Understanding ‘Resistance Training’ – What Does it Mean?

Resistance training, at its core, involves any physical activity that causes your muscles to contract against an external resistance. This resistance can come from a variety of sources: free weights (dumbbells, barbells), weight machines, resistance bands, or even your own body weight. The goal is to challenge your muscles, prompting them to adapt and grow stronger. This adaptation process, known as hypertrophy, leads to increased muscle size and improved muscle function.

It’s important to understand that ‘strength’ isn’t just about lifting heavy weights. It encompasses a range of abilities, including power (the ability to exert force quickly), endurance (the ability to sustain force over time), and functional strength (the ability to perform everyday tasks with ease). Resistance training can improve all of these aspects of strength.

What Does This Mean for Different Populations?

While the benefits of resistance training apply to most adults, the specific recommendations may vary depending on individual factors such as age, health status, and fitness level. For older adults, resistance training is particularly important for maintaining muscle mass and preventing age-related decline in strength and function. Research consistently demonstrates that resistance training can help older adults maintain their independence and reduce their risk of falls.

Individuals with chronic conditions, such as arthritis or diabetes, may also benefit from resistance training, but it’s crucial to consult with a healthcare professional before starting a new exercise program. A qualified clinician can help tailor a program to meet individual needs and limitations. The ACSM guidelines acknowledge the importance of individualized approaches and emphasize the need for qualified professionals to guide exercise programs for individuals with specific health concerns.

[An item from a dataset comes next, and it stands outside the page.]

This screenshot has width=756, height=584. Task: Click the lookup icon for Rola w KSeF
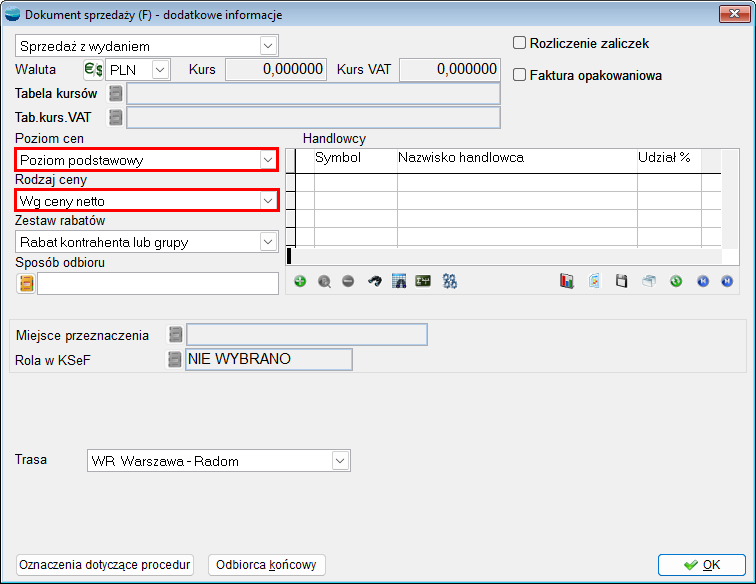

Looking Ahead: Continued Research and Refinement

The release of these updated guidelines is not the end of the story. Research on resistance training is ongoing, and our understanding of the optimal ways to build and maintain muscle health will continue to evolve. The ACSM plans to periodically review and update its Position Stand as new evidence emerges. Future research will likely focus on refining training variables (load, volume, frequency) for different populations and exploring the role of nutrition in maximizing the benefits of resistance training.

ongoing surveillance of physical activity levels and muscle health indicators will be crucial for tracking the impact of these guidelines and identifying areas where further intervention is needed. Public health initiatives aimed at promoting resistance training, particularly among underserved populations, will be essential for ensuring that everyone has the opportunity to reap the benefits of a stronger, healthier body.